_Extract:_

19 years in an LGBT Softball League (Story)

John (far left, middle row) has been in an LGBT softball league for 19 years now. From making it far in the World Series to coaching a team for a couple years, he's experienced a lot with this sports community. He wanted to take some time to share his experiences about how joining an LGBT league helped him grow and how he became part of this new found family.

This is John's story. 

What an amazing year of softball!!!  I have been trying to process so much since our last game ended.  It was an incredible year for our league. Being named the best Minnesota softball league by our local CBS TV station, having four teams play on championship Saturday at the Gay Softball World Series (GSWS) and the Steel winning the C division and breaking the twenty year Twin Cities Goodtime Softball League (TCGSL) drought.  Having battled along side many of them for many years, trying to achieve the same goal, and falling slightly short on several occasions, I am thrilled to see each team pull out hard fought victories.

_Dataset excerpts:_
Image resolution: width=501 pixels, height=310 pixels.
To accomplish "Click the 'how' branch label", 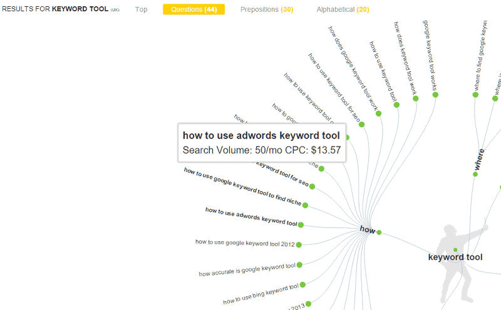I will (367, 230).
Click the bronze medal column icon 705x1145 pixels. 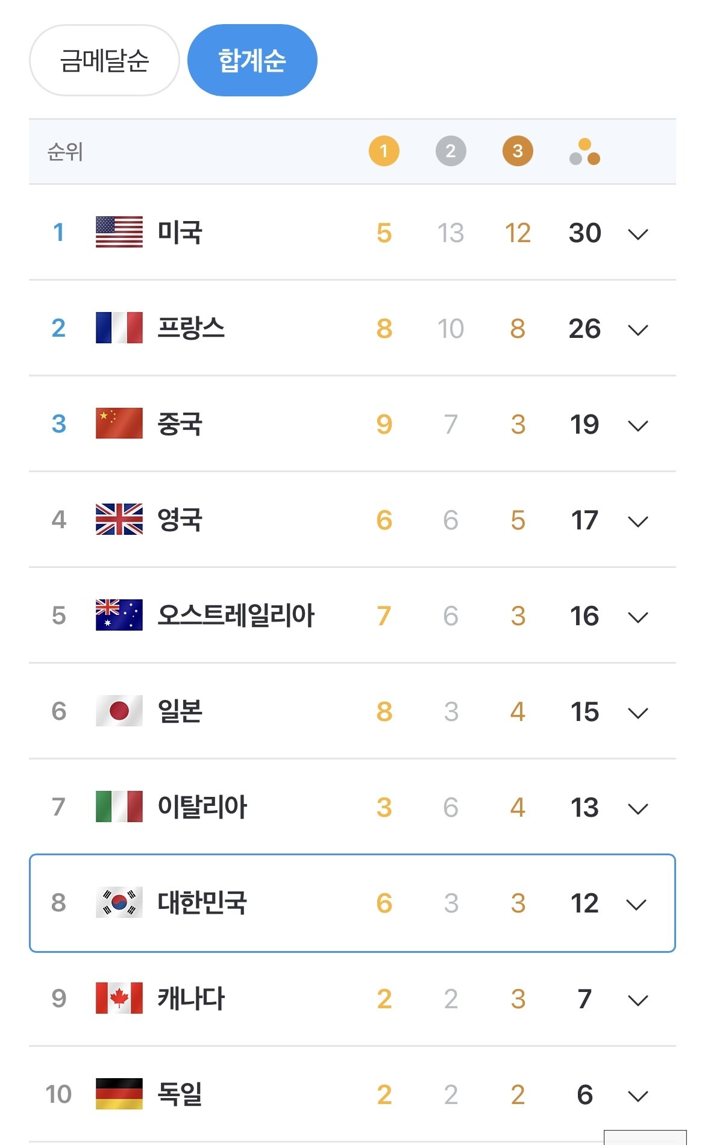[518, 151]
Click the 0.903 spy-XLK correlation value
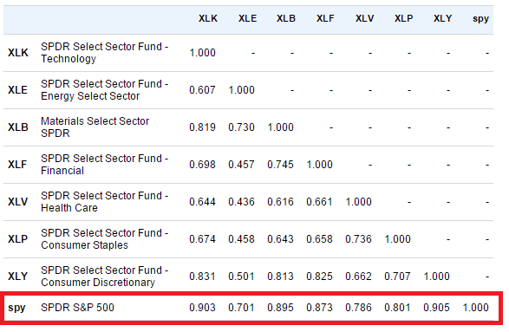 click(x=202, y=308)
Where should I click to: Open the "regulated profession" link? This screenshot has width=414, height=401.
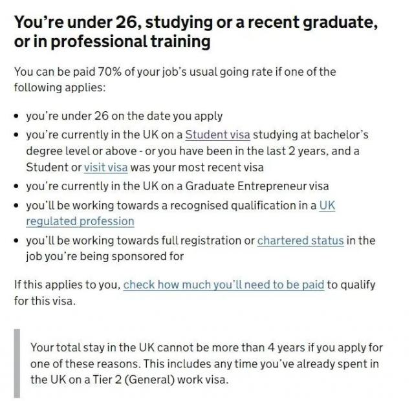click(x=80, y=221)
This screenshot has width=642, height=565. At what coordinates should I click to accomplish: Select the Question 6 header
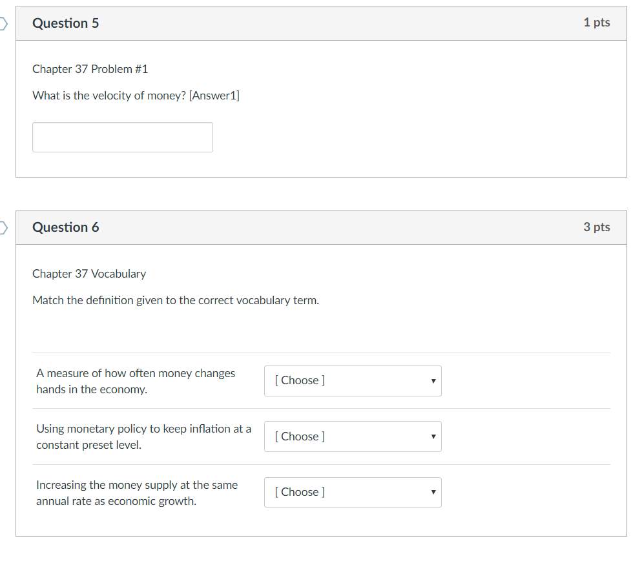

_Activity A:_ According to the softball story, which local outlet named the league the best Minnesota softball league?
_Activity B:_ Rewrite the paragraph of the softball story that begins "What an amazing year of softball!!!" as a short list of its main facts.
_Activity C:_ Return the text of the softball story between "This is John's" and "hard fought victories.", inclusive.
The items have no connection to the softball story.

_Written response A:_ The local CBS TV station.

_Written response B:_
- The year was an incredible one for the league.
- The local CBS TV station named it the best Minnesota softball league.
- Four teams played on championship Saturday at the Gay Softball World Series (GSWS).
- The Steel won the C division, ending a twenty-year drought for the Twin Cities Goodtime Softball League (TCGSL).
- After years of battling alongside these teams and falling slightly short several times, John is thrilled to see each team win hard-fought victories.

_Written response C:_
This is John's story. 

What an amazing year of softball!!!  I have been trying to process so much since our last game ended.  It was an incredible year for our league. Being named the best Minnesota softball league by our local CBS TV station, having four teams play on championship Saturday at the Gay Softball World Series (GSWS) and the Steel winning the C division and breaking the twenty year Twin Cities Goodtime Softball League (TCGSL) drought.  Having battled along side many of them for many years, trying to achieve the same goal, and falling slightly short on several occasions, I am thrilled to see each team pull out hard fought victories.